Economy News

CP rates continue to harden as RBI tightens liquidity

High CP rates are not good news for companies as it raises the cost of short-term funds for them.

Rates on commercial papers (CPs) with short-term maturity have risen sharply in the past two months as the Reserve Bank of India (RBI) has tightened the leash on liquidity. CP rates with maturity of two-three months have surged nearly 40 basis points since August, hitting non-banking financial companies (NBFCs) the most.

High CP rates are not good news for companies as it raises the cost of short-term funds for them. CP is a debt instrument issued by companies to meet their short-term financing requirements from the money market.
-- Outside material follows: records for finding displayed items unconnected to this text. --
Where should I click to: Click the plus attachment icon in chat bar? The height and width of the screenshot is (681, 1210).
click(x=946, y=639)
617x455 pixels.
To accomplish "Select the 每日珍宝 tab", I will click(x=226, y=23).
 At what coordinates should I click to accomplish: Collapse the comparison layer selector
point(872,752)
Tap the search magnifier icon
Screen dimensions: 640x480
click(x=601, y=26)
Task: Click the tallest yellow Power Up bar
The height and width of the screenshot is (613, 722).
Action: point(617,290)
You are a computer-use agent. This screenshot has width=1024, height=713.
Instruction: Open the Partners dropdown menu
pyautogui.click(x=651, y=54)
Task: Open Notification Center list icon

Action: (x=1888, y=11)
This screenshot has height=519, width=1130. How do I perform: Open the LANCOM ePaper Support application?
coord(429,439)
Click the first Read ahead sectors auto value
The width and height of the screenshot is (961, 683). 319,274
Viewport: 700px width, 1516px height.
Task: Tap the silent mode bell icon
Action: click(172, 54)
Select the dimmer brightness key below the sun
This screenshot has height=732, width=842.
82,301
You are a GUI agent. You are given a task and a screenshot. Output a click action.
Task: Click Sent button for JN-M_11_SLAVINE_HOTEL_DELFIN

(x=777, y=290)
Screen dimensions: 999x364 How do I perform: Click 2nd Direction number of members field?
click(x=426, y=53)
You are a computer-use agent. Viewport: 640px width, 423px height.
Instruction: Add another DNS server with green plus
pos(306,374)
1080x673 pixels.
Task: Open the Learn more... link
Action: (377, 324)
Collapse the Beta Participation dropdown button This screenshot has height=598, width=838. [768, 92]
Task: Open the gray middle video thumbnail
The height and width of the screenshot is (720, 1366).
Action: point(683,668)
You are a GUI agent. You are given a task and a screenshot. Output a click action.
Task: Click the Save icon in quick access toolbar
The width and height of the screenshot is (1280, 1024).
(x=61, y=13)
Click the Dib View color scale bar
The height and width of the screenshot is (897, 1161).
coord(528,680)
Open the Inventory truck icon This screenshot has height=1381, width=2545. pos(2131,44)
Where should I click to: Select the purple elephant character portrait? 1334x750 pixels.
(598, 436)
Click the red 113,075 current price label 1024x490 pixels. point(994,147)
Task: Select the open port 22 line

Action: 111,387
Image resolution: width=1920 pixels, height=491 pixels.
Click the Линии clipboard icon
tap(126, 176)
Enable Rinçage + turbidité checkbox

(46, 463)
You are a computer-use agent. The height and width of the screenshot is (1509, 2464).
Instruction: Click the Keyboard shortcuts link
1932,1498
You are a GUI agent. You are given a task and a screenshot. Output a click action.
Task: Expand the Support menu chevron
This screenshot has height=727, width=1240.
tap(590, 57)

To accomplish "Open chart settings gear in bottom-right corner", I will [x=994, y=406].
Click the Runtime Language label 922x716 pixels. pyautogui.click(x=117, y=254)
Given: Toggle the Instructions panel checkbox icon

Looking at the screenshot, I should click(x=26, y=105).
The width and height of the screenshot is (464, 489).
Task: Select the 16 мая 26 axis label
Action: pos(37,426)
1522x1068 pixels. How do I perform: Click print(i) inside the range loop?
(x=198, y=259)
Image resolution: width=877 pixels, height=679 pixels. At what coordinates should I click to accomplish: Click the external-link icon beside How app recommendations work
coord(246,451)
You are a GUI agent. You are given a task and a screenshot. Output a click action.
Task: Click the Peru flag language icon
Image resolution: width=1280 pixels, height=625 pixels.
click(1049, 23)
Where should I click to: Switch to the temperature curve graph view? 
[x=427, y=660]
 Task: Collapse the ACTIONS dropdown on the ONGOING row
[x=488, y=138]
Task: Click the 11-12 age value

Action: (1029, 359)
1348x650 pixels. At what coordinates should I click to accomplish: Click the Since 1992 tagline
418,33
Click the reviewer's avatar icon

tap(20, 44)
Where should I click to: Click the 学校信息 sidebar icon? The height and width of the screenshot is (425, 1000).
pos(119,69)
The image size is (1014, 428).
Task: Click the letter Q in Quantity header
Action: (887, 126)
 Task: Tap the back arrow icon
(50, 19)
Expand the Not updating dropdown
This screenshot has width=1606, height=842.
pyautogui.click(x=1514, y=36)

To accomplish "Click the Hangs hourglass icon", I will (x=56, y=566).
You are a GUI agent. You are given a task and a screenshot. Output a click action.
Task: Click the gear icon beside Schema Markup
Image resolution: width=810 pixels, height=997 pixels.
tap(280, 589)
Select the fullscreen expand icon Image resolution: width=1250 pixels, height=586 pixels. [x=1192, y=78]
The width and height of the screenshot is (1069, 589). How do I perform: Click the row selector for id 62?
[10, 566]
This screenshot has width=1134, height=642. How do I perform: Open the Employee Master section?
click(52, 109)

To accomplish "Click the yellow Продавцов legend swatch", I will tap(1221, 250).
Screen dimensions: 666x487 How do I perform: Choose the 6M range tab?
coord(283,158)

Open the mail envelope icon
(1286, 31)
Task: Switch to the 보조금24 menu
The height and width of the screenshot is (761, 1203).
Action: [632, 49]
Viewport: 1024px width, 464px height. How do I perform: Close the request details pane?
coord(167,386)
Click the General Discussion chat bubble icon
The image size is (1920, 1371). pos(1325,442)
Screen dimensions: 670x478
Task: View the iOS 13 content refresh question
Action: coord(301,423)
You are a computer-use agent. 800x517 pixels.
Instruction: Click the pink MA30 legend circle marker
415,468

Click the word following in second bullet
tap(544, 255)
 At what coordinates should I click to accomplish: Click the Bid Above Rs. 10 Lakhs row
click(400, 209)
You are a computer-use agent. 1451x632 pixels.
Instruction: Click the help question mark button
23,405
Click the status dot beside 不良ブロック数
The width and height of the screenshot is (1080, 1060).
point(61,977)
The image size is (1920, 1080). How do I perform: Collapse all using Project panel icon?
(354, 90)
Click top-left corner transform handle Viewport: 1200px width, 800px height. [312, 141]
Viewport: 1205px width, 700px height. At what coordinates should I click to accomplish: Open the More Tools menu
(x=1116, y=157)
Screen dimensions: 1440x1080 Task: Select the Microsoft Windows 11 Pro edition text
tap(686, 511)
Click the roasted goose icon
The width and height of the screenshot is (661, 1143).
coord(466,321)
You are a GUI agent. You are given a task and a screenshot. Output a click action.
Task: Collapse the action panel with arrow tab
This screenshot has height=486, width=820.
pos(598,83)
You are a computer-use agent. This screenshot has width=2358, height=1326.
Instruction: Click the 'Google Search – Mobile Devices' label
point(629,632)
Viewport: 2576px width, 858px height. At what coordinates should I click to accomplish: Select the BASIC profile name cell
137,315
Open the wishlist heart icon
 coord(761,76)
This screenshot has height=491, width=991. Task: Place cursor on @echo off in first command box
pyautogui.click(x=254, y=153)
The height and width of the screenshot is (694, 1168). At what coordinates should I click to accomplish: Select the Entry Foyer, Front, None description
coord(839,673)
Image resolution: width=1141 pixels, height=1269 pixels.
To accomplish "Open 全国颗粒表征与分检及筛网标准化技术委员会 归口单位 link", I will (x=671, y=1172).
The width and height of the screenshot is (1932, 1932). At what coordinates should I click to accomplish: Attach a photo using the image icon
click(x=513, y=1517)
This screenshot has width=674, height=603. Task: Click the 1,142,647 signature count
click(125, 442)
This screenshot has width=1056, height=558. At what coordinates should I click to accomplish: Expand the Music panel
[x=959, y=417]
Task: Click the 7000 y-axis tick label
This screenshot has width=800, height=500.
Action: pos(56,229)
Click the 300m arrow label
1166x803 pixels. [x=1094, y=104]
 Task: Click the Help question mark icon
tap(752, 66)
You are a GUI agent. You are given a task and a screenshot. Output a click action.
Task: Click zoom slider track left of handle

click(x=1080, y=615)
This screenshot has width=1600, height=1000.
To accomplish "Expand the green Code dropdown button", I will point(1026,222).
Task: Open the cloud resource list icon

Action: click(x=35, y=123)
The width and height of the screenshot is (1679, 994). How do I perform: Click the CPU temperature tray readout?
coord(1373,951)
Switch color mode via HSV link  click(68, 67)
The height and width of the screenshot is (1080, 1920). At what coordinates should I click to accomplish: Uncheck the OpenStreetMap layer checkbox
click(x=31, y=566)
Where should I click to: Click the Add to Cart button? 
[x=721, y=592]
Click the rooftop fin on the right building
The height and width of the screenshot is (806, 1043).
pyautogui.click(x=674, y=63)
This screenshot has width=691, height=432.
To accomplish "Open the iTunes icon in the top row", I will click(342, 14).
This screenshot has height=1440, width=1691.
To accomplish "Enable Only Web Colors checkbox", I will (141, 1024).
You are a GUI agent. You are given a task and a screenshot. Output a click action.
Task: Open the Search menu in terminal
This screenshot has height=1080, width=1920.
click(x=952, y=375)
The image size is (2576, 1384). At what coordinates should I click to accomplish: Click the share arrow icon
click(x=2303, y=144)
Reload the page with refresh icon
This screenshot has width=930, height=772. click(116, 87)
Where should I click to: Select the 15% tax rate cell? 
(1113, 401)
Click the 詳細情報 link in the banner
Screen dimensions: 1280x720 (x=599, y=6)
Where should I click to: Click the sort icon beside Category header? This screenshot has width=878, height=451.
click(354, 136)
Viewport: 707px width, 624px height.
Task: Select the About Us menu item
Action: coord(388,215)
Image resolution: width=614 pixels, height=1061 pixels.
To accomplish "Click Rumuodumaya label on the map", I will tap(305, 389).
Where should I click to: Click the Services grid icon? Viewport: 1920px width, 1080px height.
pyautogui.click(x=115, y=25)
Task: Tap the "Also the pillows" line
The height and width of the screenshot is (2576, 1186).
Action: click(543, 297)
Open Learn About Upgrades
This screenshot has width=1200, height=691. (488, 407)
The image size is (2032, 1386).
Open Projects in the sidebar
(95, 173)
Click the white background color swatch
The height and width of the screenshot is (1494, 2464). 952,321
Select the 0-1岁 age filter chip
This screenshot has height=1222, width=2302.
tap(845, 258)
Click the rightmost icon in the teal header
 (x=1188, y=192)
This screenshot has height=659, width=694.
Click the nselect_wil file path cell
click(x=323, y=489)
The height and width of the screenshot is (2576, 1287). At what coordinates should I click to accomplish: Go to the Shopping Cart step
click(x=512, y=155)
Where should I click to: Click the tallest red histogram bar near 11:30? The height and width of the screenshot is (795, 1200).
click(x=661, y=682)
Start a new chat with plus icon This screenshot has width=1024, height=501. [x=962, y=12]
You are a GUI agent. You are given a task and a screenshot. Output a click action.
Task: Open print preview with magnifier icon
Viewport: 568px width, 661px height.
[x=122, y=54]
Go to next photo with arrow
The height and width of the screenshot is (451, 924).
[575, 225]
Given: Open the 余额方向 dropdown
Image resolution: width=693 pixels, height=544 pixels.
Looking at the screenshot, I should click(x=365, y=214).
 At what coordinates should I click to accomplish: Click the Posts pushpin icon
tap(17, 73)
“Banks have become selective in giving short-term loans to companies due to liquidity tightening. Number of banks started facing liquidity issues after the RBI imposed ICRR to address the issue of excess liquidity,” Venkatakrishnan Srinivasan, founder and managing partner, Rockfort Fincap, a debt advisory firm, told FE. “Supply of CPs have also increased in the recent months which has also contributed to the hardening of rates,” he added.

As per the National Securities Depository Limited (NSDL) data, companies raised Rs 91,764 crore through 381 CP issuances in July while in September, they raised `1.21 trillion in September, indicating a high supply of these papers.

NBFCs have been hit the hardest by the surge in rates as they have to raise funds now at around 7.40-7.55% against 7.03-7.15% at the start of August.

RBI’s decision to impose ICRR has played a crucial role in sucking excess liquidity. RBI governor Shaktikanta Das on August 10 announced that banks would be required to maintain ICRR of 10% on the increase in their deposits between May 19 and July 28, to absorb surplus liquidity of `1 trillion from the banking system. Apart from imposing ICRR, the RBI has been conducting variable rate reverse repo (VRRR) auctions to drain excess liquidity.

“Rates on CPs are expected to remain elevated in the near term because the RBI has made it very clear that it will continue to suck out excess liquidity from the banking system,” Vijay Singh Gour, lead analyst – BFSI Research, Care Ratings, told FE.